Restaurant owners like Zara Salahuddin, director of Bismillah Biryani, a halal-certified, Michelin-rated restaurant group in Singapore with all five of its outlets on the Deliveroo platform, hope that introducing new halal services will bring them more online orders.

“We view the halal-only bags as an added peace of mind for Muslim customers who are concerned over the delivery and packaging process,” she told Salaam Gateway.

“As an F&B and halal business, there can never be too many precautions taken to anticipate and meet our customers’ needs, so we believe this initiative will attract more Muslim customers.”

As with many other restaurants, Bismillah Biryani uses more than one delivery service, and despite the recent halal service enhancements, Salahuddin hopes that apps like Deliveroo, GrabFood and Foodpanda will continue to add new features.

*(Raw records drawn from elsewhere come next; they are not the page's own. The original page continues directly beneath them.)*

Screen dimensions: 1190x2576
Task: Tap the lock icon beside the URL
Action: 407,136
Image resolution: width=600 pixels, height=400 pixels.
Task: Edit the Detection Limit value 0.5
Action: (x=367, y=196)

“On top of these measures, perhaps more promotions can be rolled out to further raise awareness of the convenience and affordability of quality halal food,” she said.

“Since joining Deliveroo in late 2016, we have seen a 10-15 percent increase in overall revenue due to delivery orders, and only look forward to increasing this proportion as it continues to grow its offerings for the Muslim community in Singapore.”